The government of Tanzania initiated the first phase of SGR in the year 2017 and plans are to construct two phases covering a distance of 2,561 kilometres to link Dar es Salaam, Mwanza, Kigoma, Katavi and neighbouring countries of Rwanda, Burundi, and DRC.

Tanzania is the first country’s in the East African Community (EAC) to undertake an SGR project which uses both diesel and electric-powered locomotives, which has a capacity to accommodate passenger trains travelling at 160 kilometers per hour.

Upon completion, the SGR will increase freight services whereby the railway will have the capacity to carry up to 10,000 tonnes of cargo per trip which is about 500 cargo trucks. It will also help to improve social community welfare through Corporate Social Responsibilities (CSR) through construction of schools and health facilities in areas along the railway line.

The SGR, according to Tabora Regional Commissioner, Dr Batilda Buriani, is expected to boost the agriculture sector through transportation of farm produce from upcountry to urban areas. Dr Buriani mentioned other sectors that are set to benefit as mining, business and industry sectors by ensuring safe and reliable rail transport of raw and processed agricultural products in Tanzania and neighbouring countries.

Among other benefits, the electric railway is expected to reduce carbon emissions by a half compared to diesel-powered trains used by other countries in the region. Figures from the UK Rail Safety and Standards board show some diesel locomotives emit more than 90 grammes of carbon dioxide per passenger per kilometre, compared with about 45 grams for an electric train.

Rail electrification is an important part of any country’s carbon reduction strategy.

According to the UK’s Department for Transport, an electric train emits between 20 per cent and 35 per cent less carbon per passenger than a diesel train. The first segment of SGR covers over 300-kms between Dar es Salaam and Morogoro while the second segment between Morogoro and Makutopora in Dodoma covers 422- kms.

From Makutopora, the railroad will traverse 294- kms to Tabora and from there it will cover 165- kms to Isaka and eventually 249- kms from Isaka to Mwanza.

According to information availed by TRC, 80 per cent of the SGR will be constructed parallel to the existing MGR while the remaining 20 per cent of SGR alignment diverge from metre gauge to avoid corner and other obstacles due to its high speed.

During the signing of the contract for construction of the Tabora-Isaka segment, TRC also inked an agreement with Korea National Railway (KORAIL) for capacity building of Tanzanians who will be tasked with operating railway services once the SGR is completed.

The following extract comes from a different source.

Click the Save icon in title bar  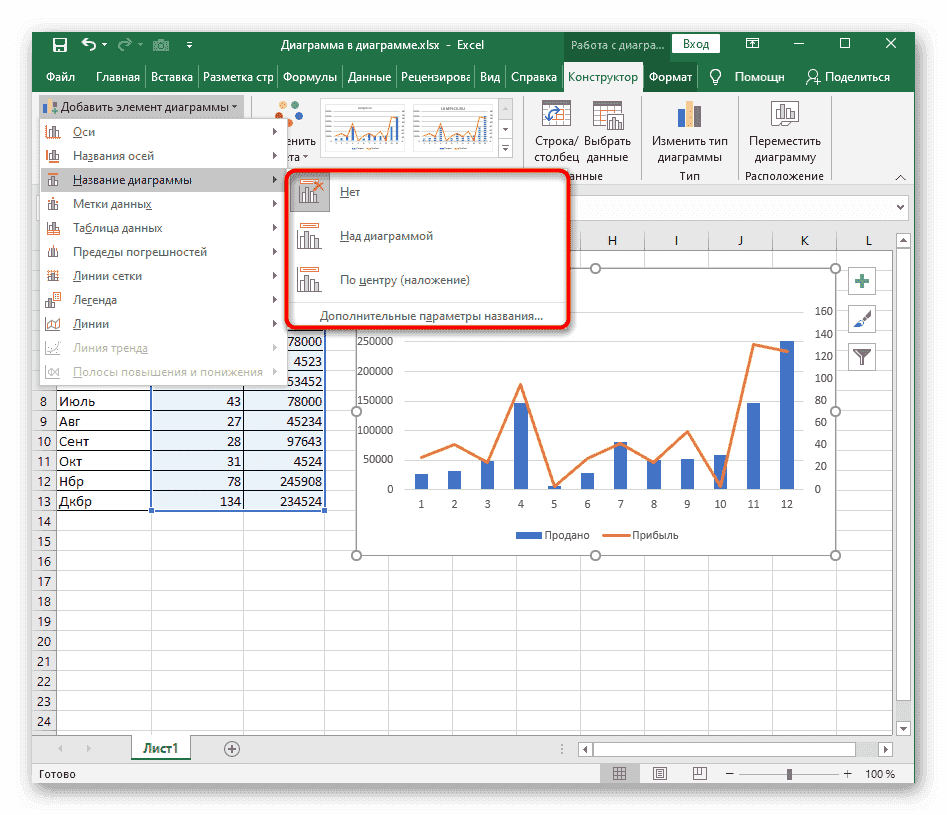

Construction of the Tabora-Isaka section which is part of phase one of SGR along 1,219- kms between Dar es Salaam and Mwanza covers 165- kms and will cost US 900.1 million dollars (about 2.094tri/-).

President Samia was impressed that during her one-year tenure in office, the sixth phase government has been able to accomplish procurement of contractors for construction of the first phase of SGR between Dar es Salaam and Mwanza.

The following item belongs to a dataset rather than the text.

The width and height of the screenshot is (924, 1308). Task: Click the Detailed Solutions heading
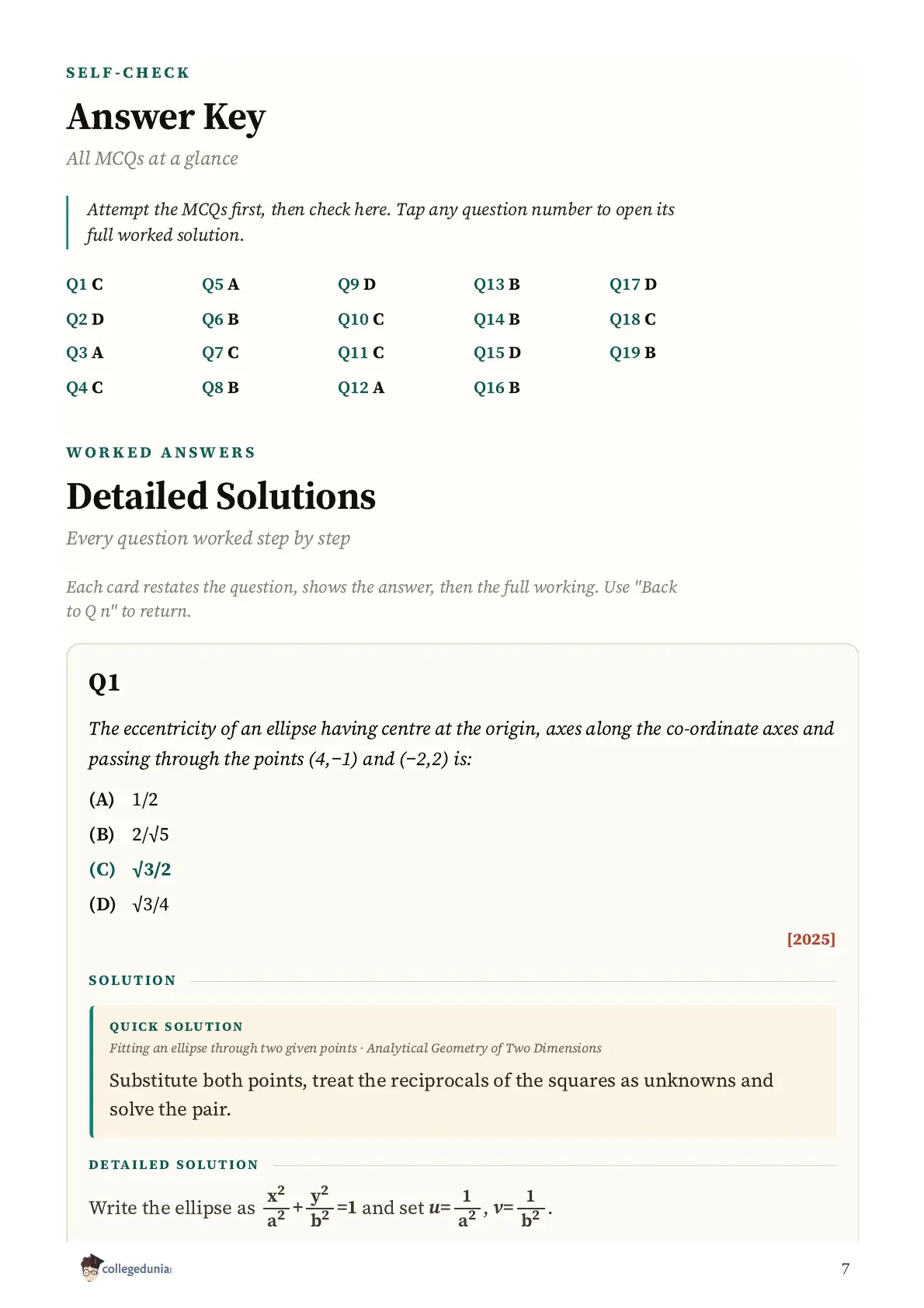221,496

She attributed her foreign trips abroad as among catalysts for securing funds for undertaking the mega project, noting further that her government is still working around the clock to solicit funds for construction of phase two of SGR. Phase two of SGR will cover about 1,010-kms between Tabora and Kigoma, where it will be extended to Uvinza-Msongati and Gitega in Burundi where it will be connected to DRC.

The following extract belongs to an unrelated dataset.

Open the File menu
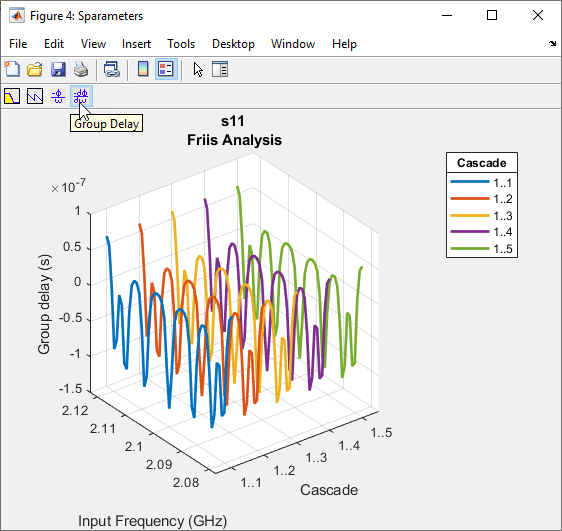 click(18, 44)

“Once connected to our land-linked countries like Burundi, DRC, Rwanda, Uganda and South Sudan we will have access to a market of over 300 million people in the region,” Ms Samia remarked.

The Minister for Works and Transport, Prof Makame Mbarawa said the procurement process for the second phase is in the pipeline.

“We (Tanzania) have already signed agreements with Burundi and DRC on extension of the railroad to their countries. A feasibility study is currently underway for extension of the SGR to the neighboring countries,” the minister explained.

Extension of the SGR to Burundi and Rwanda and later Democratic Republic of Congo (DRC) is aimed at tapping transportation of heavy minerals such as nickel from Ngara in Tanzania as well as m DRC such as cupper from DRC.